Hyaluronic acid (HA) is a high-molecular-weight polysaccharide composed of glucuronic acid and N-acetylglucosamine. HA constitutes a major component of the extracellular matrix (ECM) of the skin. With aging, the amount of HA in skin decreases, which implies a loss of skin moisture causing wrinkles, sagging and aging of the skin.Oral supplementation with HA has been widely studied in order to provide an anti-aging effect on the skin. There are mainly two types of HA: HA of fermentation and HA of extraction from a natural source. Dermial® is a HA matrix ingredient composed of HA and other naturally occurring components such as, dermatan sulphate and collagen, which have been shown to exert beneficial effects for skin health.
This study was performed to determine the comparative in-vitro effects of Dermial®, pure HA from extraction (HA-E), and pure HA from fermentation (HA-F).
The effect of the HA products on cell proliferation was assessed in Human Dermal Fibroblasts (HDF) and in Human Epidermal Keratinocytes (HEK) using the method bromodeoxyuridine (BrdU) incorporation, detected by ELISA. The cell migration was evaluated in HDF and in HEK using the Oris™ Cell Migration Assay.
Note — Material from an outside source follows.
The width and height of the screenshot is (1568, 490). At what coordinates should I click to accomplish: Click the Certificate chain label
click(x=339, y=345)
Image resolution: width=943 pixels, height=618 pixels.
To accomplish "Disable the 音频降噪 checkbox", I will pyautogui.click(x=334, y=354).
The inductive capacity on ECM protein synthesis was evaluated by immunolocalization-ELISA.
The results showed that the rate of cell proliferation in HDF with respect to untreated HDF was significantly higher in Dermial® showing a dose-dependent response and reaching a proliferation rate of 1.81 (± 27) times with the highest concentration tested (1mg/mL) in comparison to HA-E and HA-F. Regarding HEK cell proliferation, Dermial® showed a significant capacity to induce this mechanism, increasing a rate of 85-95% at 25 and 50 µg/mL. HA-E and HA-F showed similar effects, with significant increases on HEK cell proliferation (88% increase at 50 µg/mL of HA-E and 100% at 25 µg/mL of HA-F).
Dermial®, HA-E and HA-F induced the migration of HDF with significant increases equal to or greater than 50%. However, only Dermial® showed a significant stimulatory effect on HEK migration, showing an increase of 102.77% (± 40.86) at 200 µg/mL.
Dermial® showed a significant effect on the production of type I collagen, with an increase of 48.04% (± 11.49%) at 1 mg/mL. The quantification of type III collagen showed a significant effect of Dermial® and HA-F, with increases of 77% for 1mg/mL Dermial® and 89-118% for 50 µg/mL and 1 mg/mL HA-F. Regarding the quantification of elastin, all evaluated products showed a significant effect, with increases of 17-38%. Only Dermial® showed significant effect on the production of three proteins tested.
The overall results showed a superior effect of HA matrix ingredient (Dermial®) as compared to pure HA, either HA-E or HA-F, on HDFcell proliferation, on HEK cell migration and in the stimulation of the synthesis of type I collagen. Dermial® presents better regenerative properties of the dermis and epidermis, in addition to stimulating the synthesis of ECM proteins, favouring the maintenance and functionality of the dermis. Thus, Dermial® may be beneficial as an ingredient with antiaging activity in nutricosmetic applications.